Passage to read —
•••••

What happened 

Shares of Qualcomm (QCOM 1.46%), a leading semiconductor designer and manufacturer, were falling today after the company reported its third-quarter financial results. While the company's revenue and earnings weren't all that bad for the quarter, Qualcomm issued weak guidance for the third quarter and said slowing smartphone demand was hurting its business. 

The semiconductors stock was down by 6.5% as of 10:41 a.m. ET.

So what

Qualcomm reported non-GAAP (adjusted) earnings per share of $2.15, which was down 33% from the year-ago quarter but matched analysts' consensus estimate for the quarter. The company's top line fell by 11% to $9.3 billion but was still higher than Wall Street's average estimate of $9.1 billion for the quarter.

•••••

To-do list —
a. According to the Qualcomm article, what was the company's non-GAAP earnings per share for the quarter?
b. List every percentage figure that appears in the Qualcomm article.
The records after this point are not needed for anything asked here.

•••••

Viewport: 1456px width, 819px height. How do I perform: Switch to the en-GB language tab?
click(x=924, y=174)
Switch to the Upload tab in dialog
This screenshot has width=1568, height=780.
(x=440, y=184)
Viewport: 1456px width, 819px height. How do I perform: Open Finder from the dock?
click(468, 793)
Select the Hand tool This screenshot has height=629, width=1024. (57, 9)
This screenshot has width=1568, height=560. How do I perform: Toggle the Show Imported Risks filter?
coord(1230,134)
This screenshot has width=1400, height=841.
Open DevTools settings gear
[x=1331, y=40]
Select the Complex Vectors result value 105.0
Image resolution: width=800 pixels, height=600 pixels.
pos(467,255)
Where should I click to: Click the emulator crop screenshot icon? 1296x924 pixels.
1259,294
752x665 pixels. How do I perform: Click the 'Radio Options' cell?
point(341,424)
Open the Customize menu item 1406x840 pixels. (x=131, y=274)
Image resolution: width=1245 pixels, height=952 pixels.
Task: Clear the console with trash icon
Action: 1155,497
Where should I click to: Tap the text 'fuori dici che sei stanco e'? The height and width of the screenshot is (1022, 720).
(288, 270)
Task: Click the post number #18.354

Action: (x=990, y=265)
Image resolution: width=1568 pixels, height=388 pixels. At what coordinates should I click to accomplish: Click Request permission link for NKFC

•••••

Responses to the exercise —
a. $2.15

b. 1.46%, 6.5%, 33%, 11%